Hasta ahora, debo confesarlo, me fue muy bien. La muchachada del parlamento va aceptando los decretos de necesidad y urgencia con buen ánimo, y los que no, se quedan en silencio. Y yo: ¡guau! Hasta hay personas enteradas que me vienen a ver y me defienden diciendo que esos decretos son efectivamente excepcionales, pero que en el fondo soy totalmente respetuoso del parlamento y sus debates. ¡Cómo agradezco que se escriban esas cosas! ¡Yo ni lo sabía! Pero también me entristece que algunos todavía no me crean. Nosotros, los del reino animal, no tenemos la conciencia compleja de los humanos, a los que por supuesto respetamos.

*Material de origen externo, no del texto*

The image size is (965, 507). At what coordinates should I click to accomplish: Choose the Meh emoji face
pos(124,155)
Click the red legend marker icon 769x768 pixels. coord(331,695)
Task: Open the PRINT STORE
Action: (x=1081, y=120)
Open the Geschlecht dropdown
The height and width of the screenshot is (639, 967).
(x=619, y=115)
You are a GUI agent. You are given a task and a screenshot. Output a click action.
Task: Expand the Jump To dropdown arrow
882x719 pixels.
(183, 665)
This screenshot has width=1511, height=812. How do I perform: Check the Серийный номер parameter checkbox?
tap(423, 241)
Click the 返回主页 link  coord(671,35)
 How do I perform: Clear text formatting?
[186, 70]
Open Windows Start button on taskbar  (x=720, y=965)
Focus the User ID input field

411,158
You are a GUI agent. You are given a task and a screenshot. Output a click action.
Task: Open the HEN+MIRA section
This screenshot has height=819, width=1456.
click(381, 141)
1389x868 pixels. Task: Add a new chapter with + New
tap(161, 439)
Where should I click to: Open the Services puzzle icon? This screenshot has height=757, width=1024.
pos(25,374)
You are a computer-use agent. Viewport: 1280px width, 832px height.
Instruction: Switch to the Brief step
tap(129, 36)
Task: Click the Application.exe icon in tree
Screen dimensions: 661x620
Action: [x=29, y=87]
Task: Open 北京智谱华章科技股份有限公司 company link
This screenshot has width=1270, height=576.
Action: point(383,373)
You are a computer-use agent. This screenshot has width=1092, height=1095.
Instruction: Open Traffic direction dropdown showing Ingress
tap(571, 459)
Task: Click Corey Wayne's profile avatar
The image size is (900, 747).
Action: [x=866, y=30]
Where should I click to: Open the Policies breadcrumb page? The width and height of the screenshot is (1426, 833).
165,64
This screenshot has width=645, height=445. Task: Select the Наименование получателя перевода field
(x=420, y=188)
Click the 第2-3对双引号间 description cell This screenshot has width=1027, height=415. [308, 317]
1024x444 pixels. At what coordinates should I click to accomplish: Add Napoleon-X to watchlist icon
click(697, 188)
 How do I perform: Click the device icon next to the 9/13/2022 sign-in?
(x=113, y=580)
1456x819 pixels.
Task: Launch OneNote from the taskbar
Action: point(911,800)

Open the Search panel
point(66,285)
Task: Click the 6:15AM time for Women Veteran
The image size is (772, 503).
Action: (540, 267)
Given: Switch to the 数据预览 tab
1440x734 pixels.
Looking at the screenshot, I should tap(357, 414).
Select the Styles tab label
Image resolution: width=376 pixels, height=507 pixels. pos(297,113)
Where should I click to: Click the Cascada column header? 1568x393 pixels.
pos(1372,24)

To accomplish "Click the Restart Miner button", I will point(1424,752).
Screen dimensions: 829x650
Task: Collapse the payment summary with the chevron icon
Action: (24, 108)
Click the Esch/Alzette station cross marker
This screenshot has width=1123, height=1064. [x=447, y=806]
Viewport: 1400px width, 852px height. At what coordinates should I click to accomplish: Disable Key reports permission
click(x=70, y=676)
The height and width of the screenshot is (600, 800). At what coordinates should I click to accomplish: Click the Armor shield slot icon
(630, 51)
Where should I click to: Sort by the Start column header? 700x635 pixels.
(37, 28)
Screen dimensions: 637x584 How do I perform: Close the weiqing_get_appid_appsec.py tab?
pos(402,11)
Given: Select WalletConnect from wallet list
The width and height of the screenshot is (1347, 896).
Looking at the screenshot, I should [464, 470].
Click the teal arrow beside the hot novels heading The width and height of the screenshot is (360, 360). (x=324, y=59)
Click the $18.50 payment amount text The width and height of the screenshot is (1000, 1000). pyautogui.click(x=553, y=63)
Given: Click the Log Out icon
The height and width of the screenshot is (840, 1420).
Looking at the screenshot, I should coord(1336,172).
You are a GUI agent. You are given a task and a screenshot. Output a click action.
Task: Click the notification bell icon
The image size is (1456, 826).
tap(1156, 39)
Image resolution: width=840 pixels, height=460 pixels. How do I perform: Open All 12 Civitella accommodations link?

Pero no decimos una cosa y empezamos con dudas, balances morales, avanzar, retroceder. No, mi conciencia es una sola y deben agradecer que no tenga ningún pliegue cuando decido tomar decisiones. No soy un perro gracioso como Alf cuando tomo decisiones. Allí no juego ni hago extraños pasos de baile. Es claro que cuando los hago son un poco titiritescos. ¿Pero qué esperan de mis cuatro patas, que de un día para otro imite a Fred Astaire? Tampoco comprendo bien que significa “paritarias”. Denme tiempo. Mi cuerpo no tiene un par, tiene cuatro. Denme tiempo, cada día un poquitito mejor. ¡Guau!
¿Vieron los billetes con mis congéneres, el yaguareté, el cervatillo, la tortuga de la llanura, el león de la selva? Quise poner un buitre, un ave amiga sometida a juicios injustos por el anterior gobierno. Pero mis asesores dijeron: ¡guau, por ahora no mostremos toda nuestra zoología fantástica! Y entonces, por fin encontramos la clave para abandonar lo que muchos llamaron “la historia”. ¡Es muy complicada! ¡La brecha! ¡Ellos todo el día peleados, como perros y gatos! ¡Y después pretenden estar en los billetes de banco! No, según Carl Schmitt, mi asesor preferido, nosotros somos lo que debemos estar en esos billetes, para terminar de apagar definitivamente cualquier indicio de que en este país hubo una historia. El otro día vinieron a visitarme algunos estudiosos. Los respeto mucho y me dijeron que no me preocupe, que lo estaba haciendo muy bien, que acabe rápido con los vestigios anteriores. Algunos me hablaron de un plan. “Terminar con los juicios”. Luego voy a preguntar de qué se trata. No puedo saberlo todo. Por ahora, cuando escucho “plan”, me gusta. Con eso me alimento y entonces sé que llegó la hora del almuerzo. Al fin, me cansa estar todo el día en esta pose forzada, en este sillón anónimo. Y entonces cuando sentí que mis mejores decisiones estaban tomadas, entendí la palabra plan, como el nombre de mi comida favorita, “Pro-Plan”. Alimento balanceado, para el gobernante meditativo, dispuesto a mejorar siempre día tras día.